Identified in grand jury reports
Trauger and Schmeer were also named in a 2018 grand jury report and a 2005 grand jury report detailing abuse allegations against Archdiocese of Philadelphia priests. Both reports alleged that Trauger molested boys at other parishes. The Archdiocese said Trauger was placed on leave in 2003 when an accusation of child abuse from him was substantiated, and he was defrocked in 2005.
Trauger, who was named in the lawsuit and who worked in Bucks and Montgomery counties, however, was recently arrested and charged in Bucks County with sexual abuse.
He was arrested in September and charged with abuse stemming from alleged assaults on two altar boys, ages 11 and 12, while he was assigned at St. Michael the Archangel Church in Tullytown from 1993 to 2003.
The 50-year-old man now suing the Archdiocese alleges the abuse against him began while he was an altar boy at St. Titus in 1981.

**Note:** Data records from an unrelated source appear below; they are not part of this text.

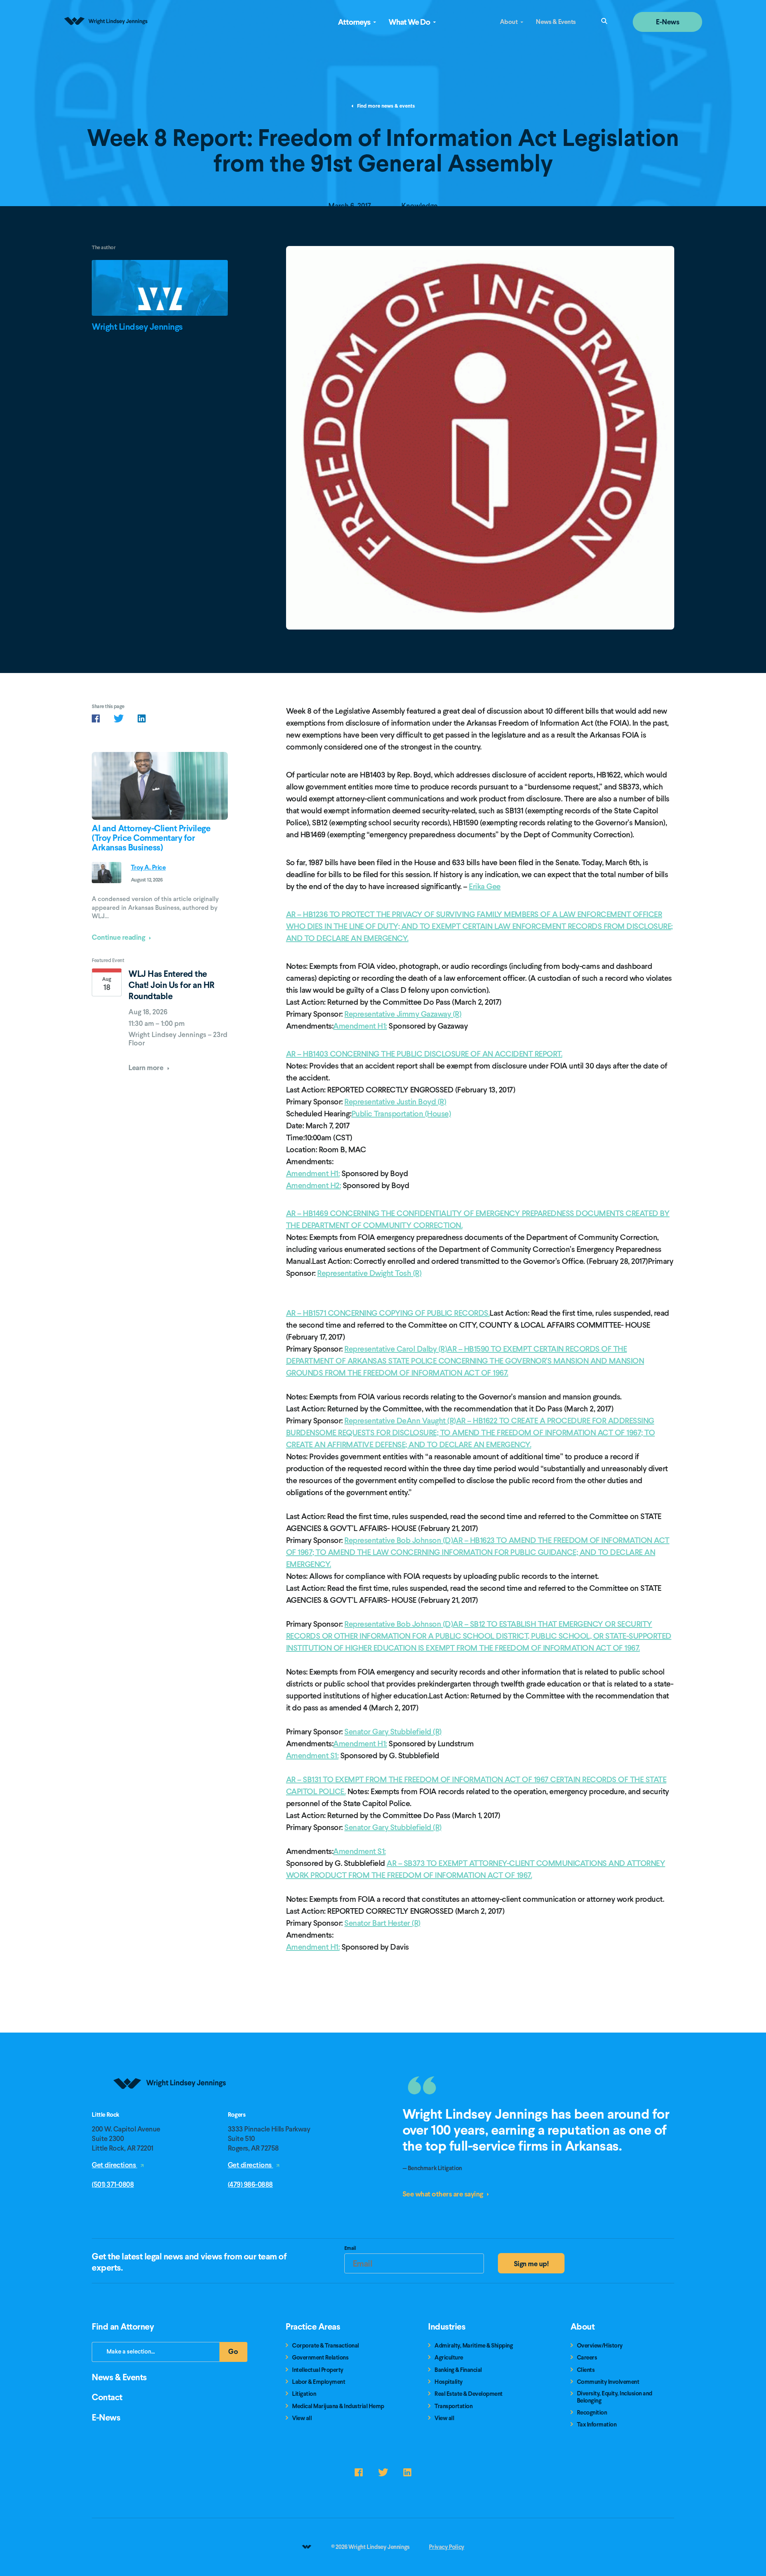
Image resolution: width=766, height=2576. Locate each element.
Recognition (592, 2412)
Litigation (304, 2394)
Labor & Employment (318, 2382)
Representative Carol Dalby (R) (395, 1348)
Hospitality (448, 2382)
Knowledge (419, 206)
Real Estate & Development (468, 2394)
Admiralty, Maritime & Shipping (473, 2345)
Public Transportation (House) (401, 1113)
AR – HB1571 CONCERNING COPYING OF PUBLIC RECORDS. (388, 1313)
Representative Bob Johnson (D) (398, 1540)
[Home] (170, 2108)
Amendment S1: (312, 1755)
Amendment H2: (313, 1185)
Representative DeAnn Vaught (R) (400, 1420)
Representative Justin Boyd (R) (395, 1101)
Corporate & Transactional (325, 2345)
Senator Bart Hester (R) (382, 1923)
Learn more (146, 1068)
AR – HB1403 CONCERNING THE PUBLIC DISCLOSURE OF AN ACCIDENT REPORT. (424, 1053)
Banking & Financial (458, 2370)
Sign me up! (531, 2264)
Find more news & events (385, 106)
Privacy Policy (446, 2547)
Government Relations (320, 2357)
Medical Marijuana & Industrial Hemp (338, 2406)
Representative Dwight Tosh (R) (369, 1273)
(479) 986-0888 (250, 2184)
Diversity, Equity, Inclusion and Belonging (614, 2397)
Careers (587, 2357)
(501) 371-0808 (113, 2184)
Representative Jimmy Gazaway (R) (402, 1013)
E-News (667, 22)
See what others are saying (444, 2194)
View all (302, 2418)
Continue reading (119, 937)
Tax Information (597, 2424)
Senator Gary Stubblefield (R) (393, 1731)
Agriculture (448, 2357)
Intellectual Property (318, 2370)
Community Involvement (608, 2382)
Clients (586, 2370)
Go (237, 2353)
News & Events (556, 22)
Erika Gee (485, 886)
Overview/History (600, 2345)
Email (350, 2249)
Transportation (453, 2406)
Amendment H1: (360, 1025)
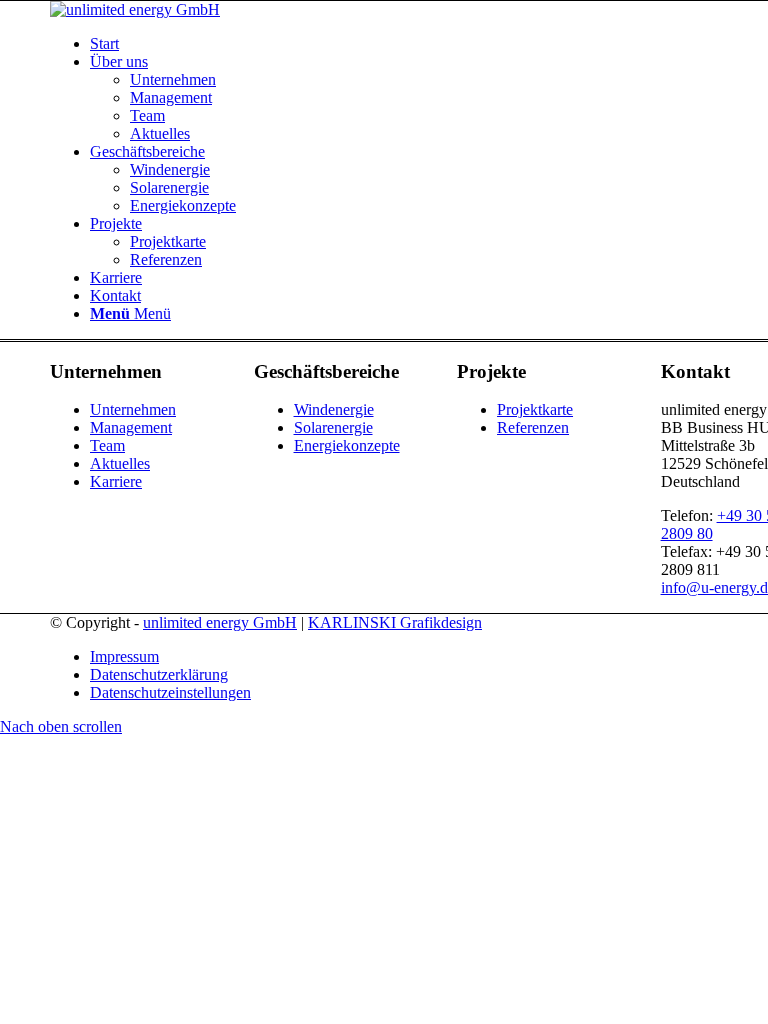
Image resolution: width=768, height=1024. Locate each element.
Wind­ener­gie (334, 409)
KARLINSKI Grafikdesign (395, 622)
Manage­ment (131, 427)
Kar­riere (116, 481)
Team (107, 445)
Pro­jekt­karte (535, 409)
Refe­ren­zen (533, 427)
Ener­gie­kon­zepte (347, 445)
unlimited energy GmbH (220, 622)
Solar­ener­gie (333, 427)
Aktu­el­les (120, 463)
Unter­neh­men (133, 409)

According to the suit, “John Doe, who had recently been sexually abused by Trauger and was sent to Schmeer to discuss that abuse, was confused, scared, and disgusted. His feelings were only exacerbated by the fact that Schmeer was so close with his family, especially his parents.”
“The harm done to John Doe was made worse by the fact that John Doe was exposed to Schmeer and the abuse as a result of being abused by Trauger,” the suit says.
Both suits allege the victims were “groomed” by priests who forged close ties with families. In the suit filed in Cape May, the woman, called Jane Doe, alleged she was forced into sex with Paul, a priest at her high school, at 15.
The suit alleged that Paul sexually abused her in parking lots, the driveway of her friend’s house, and various hotels and motels, including one in Ocean City, and that the abuse continued into college.
The suit accuses the Archdiocese of Philadelphia of “repeatedly concealing its knowledge of credible accusations of sexual abuse against Paul.”
It states that the Archdiocese, instead of removing him from ministry, “engaged in a pattern of investigating Paul’s accusers in attempts to discredit them both privately and, when necessary to protect the Archdiocese, publicly.”
Since the 2005 grand jury report detailing abuse allegations against Archdiocese of Philadelphia priests, the Archdiocese released lists of clergy and lay employees who have been credibly accused of sexually abusing children.
“While there is no doubt that these lists represent an incomplete accounting of what each Archdiocese or Diocese knows about abusive clergy or lay employees amongst its ranks, they nonetheless represent an admission that the particular Archdiocese or Diocese knew or should have known about the epidemic of predator priests,” the suit says.
Like Trauger and Schmeer, most of the priests named in the lawsuits filed this week had previously been on an archdiocese’s list of priests with “credible allegations against them.